• Extrait du texte
───

Ecrire pour les «mains médiocres ou faibles», comme disait Couperin, a suscité chez quelques compositeurs célèbres des chefs-d'oeuvre dont tous les musiciens se souviennent avec une tendresse particulière, que l'on songe au Clavierbüchlein de Bach, à la Sonate facile de Mozart, à la Lettre à Elise de Beethoven, aux Jeux d'enfants de Bizet, à l'Arbre de Noël de Liszt, aux Pièces lyriques de Grieg, à L'Album d'enfants de Tchaïkovski, à Dolly de Fauré, à Children's Corner et Le petit nègre de Debussy, à Ma Mère l'Oye de Ravel, à Mikrokosmos ou aux Duos pour deux violons de Bartók. Peu de compositeurs célèbres ont écrit des concertos faciles; on citera seulement le concerto pour piano que Chostakovitch composa à l'intention de son fils; la version originale est pour deux pianos, et non pour piano et orchestre (cf. infra). Par analogie, on constate que la littérature enfantine a ses propres auteurs, un livre comme «Le Petit Prince» de Saint-Exupéry, émanant d'un écrivain reconnu par les adultes, faisant figure d'exception. De même, le théâtre enfantin du XVIIIe siècle avait ses auteurs, inconnus des scènes de théâtre, tels Mme de Genlis, Mme Campan, Moissy.

La répartition des concertos d'étude par instrument soliste correspond assez bien aux proportions que l'on trouve dans le «grand» répertoire du XIXe siècle. Le violon est largement représenté, avec deux oeuvres d'Accolay, huit de Rieding, huit de Seitz, cinq de Küchler, cinq de Huber, quatre de Portnoff, cinq de Heck, une de Ten Have. Puis elle se ralentit durant la première moitié du XXe siècle avec deux concertos de Milliès, deux de Mokry, neuf de Gallois-Montbrun. Au violoncelle, on trouve aussi une production importante, avec au XIXe siècle sept oeuvres de Bréval, quatre de Baudiot, quatre de Davydov, puis au XXe siècle, deux de Kouguell. Nombre des concertos d'étude pour violon furent transcrits à l'alto, instrument pour lequel une littérature pour élèves apparaît au XXe siècle, avec notamment les sept concertinettos de Roche et Doury. Pour la contrebasse, on trouve quatre concertinos de Labro.

───

• Données affichées
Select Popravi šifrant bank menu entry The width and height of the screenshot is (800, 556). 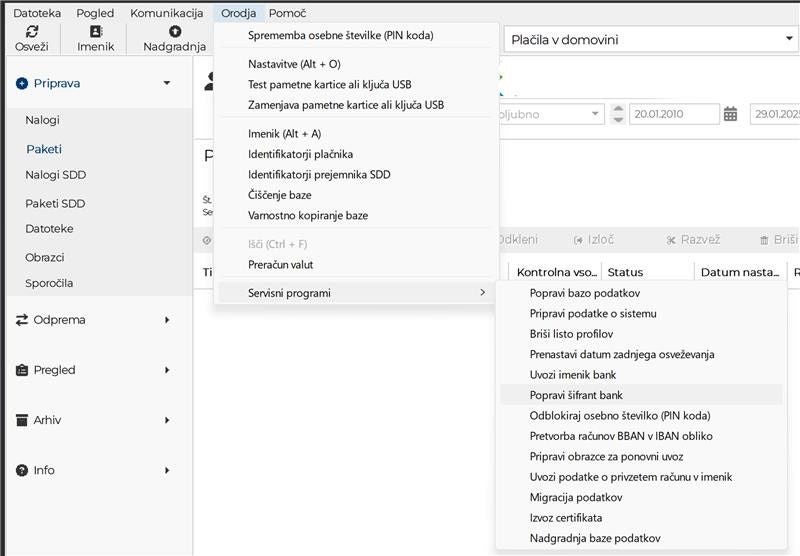(x=576, y=395)
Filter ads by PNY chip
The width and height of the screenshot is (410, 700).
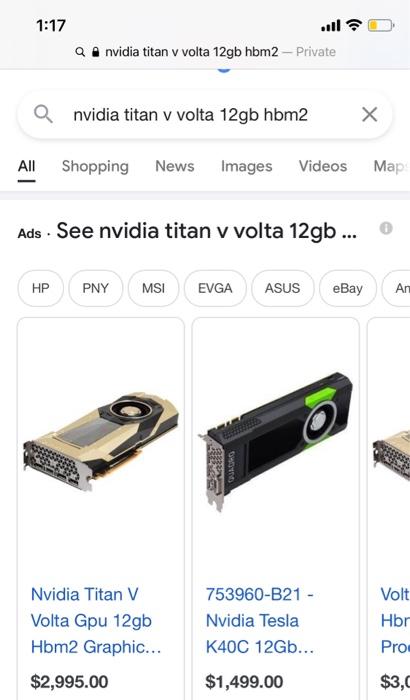coord(96,288)
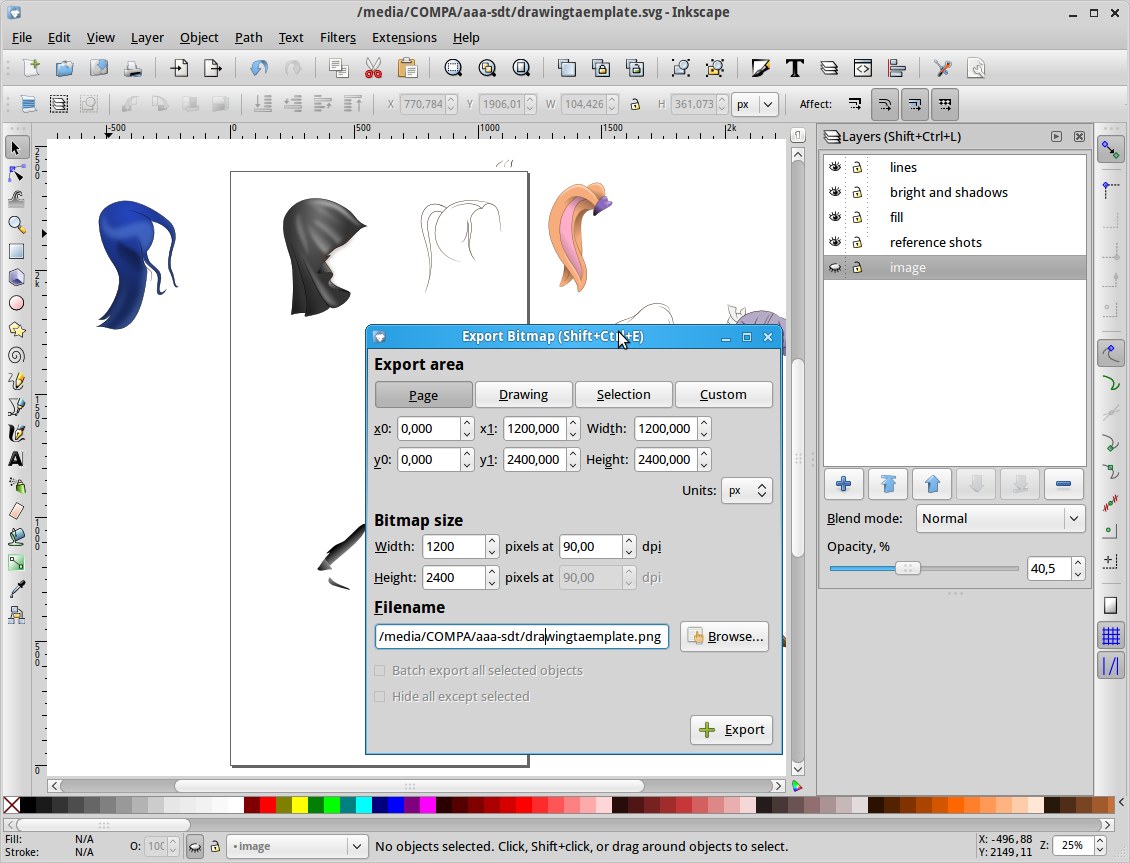This screenshot has height=863, width=1130.
Task: Click the Cut scissors icon
Action: 373,68
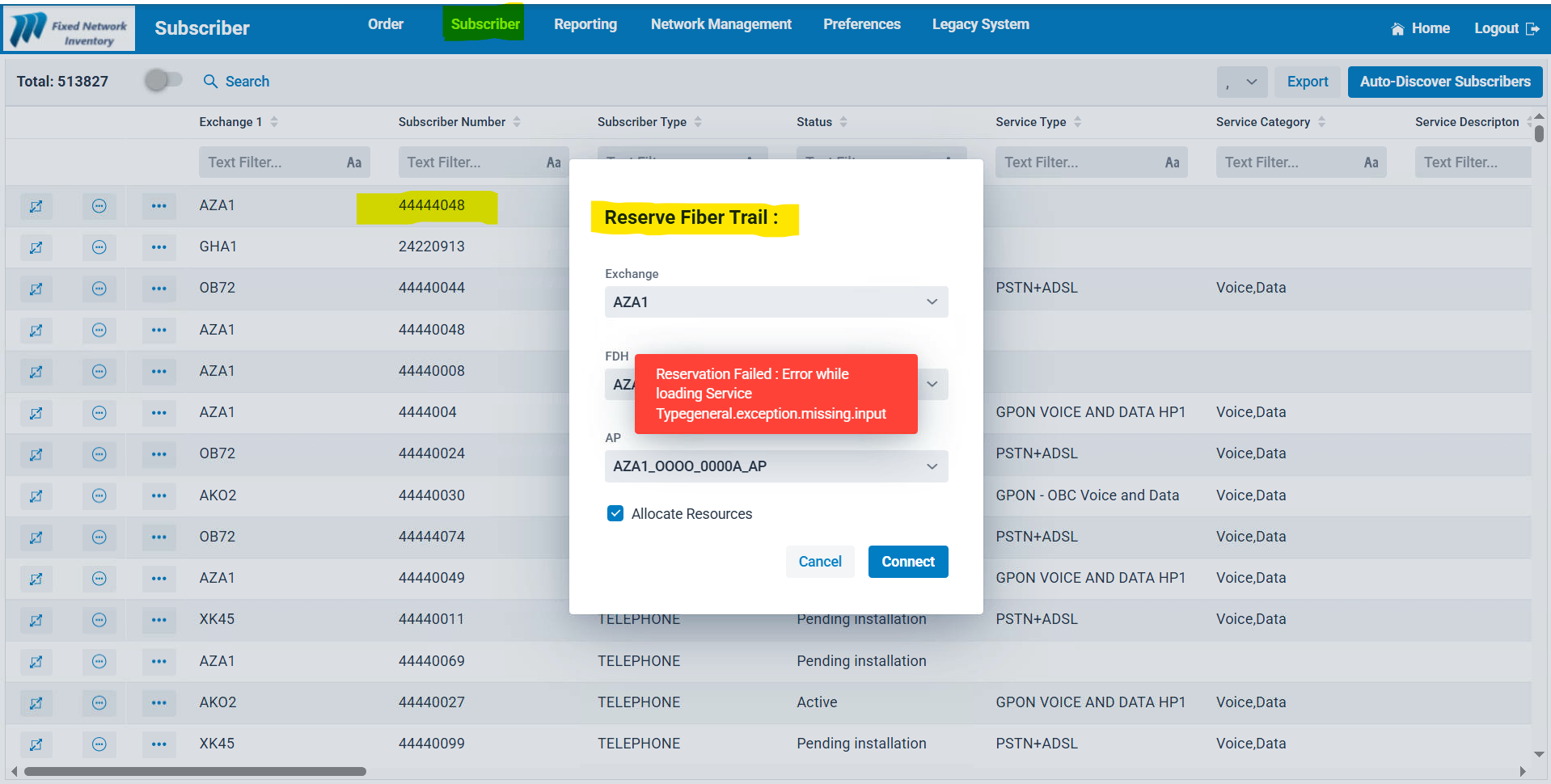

───

• Liste des tâches
(a) Répondez à ces questions d'après le texte sur les concertos d'étude :
(i) À l'intention de qui Chostakovitch composa-t-il son concerto pour piano ?
(ii) Combien de concertos de Gallois-Montbrun le texte cite-t-il ?
(iii) Quel compositeur a écrit quatre concertinos pour la contrebasse ?
(b) Prolongez le texte sur les concertos d'étude à partir de sa dernière phrase.

• Réponses aux tâches
(a)
(i) De son fils.
(ii) Neuf.
(iii) Labro.

(b)
Il existe aussi des oeuvres qui n'étaient pas vouées à un but didactique mais qui sont considérées ainsi aujourd'hui parce qu'elles ont depuis longtemps disparu des salles de concert et que leur style est perçu comme académique. Elles devraient donc aussi nous renseigner sur la norme de l'écriture pour concerto au XIXe siècle. Il s'agit par exemple des concertos pour violoncelle de Romberg, ou de ceux pour violon de Bériot ou de Baillot. Les concertos pour violon de Viotti pourraient presque entrer dans cette catégorie aujourd'hui. Quoique Viotti bénéficiât de l'estime de compositeurs reconnus tels Brahms, ses oeuvres furent pendant des décennies jouées comme morceaux de concours au Conservatoire; ainsi l'image du plus grand rénovateur de l'école française de violon depuis Lully s'est-elle effacée derrière celle du pédagogue hors pair.

On remarque la quasi-absence de concertos pour instruments à vent, ce qui correspond à la rareté du répertoire au XIXe siècle. L'exception notable est Jean-Louis Tulou, professeur au Conservatoire de Paris de 1829 à 1856 et auteur de cinq concertos pour flûte.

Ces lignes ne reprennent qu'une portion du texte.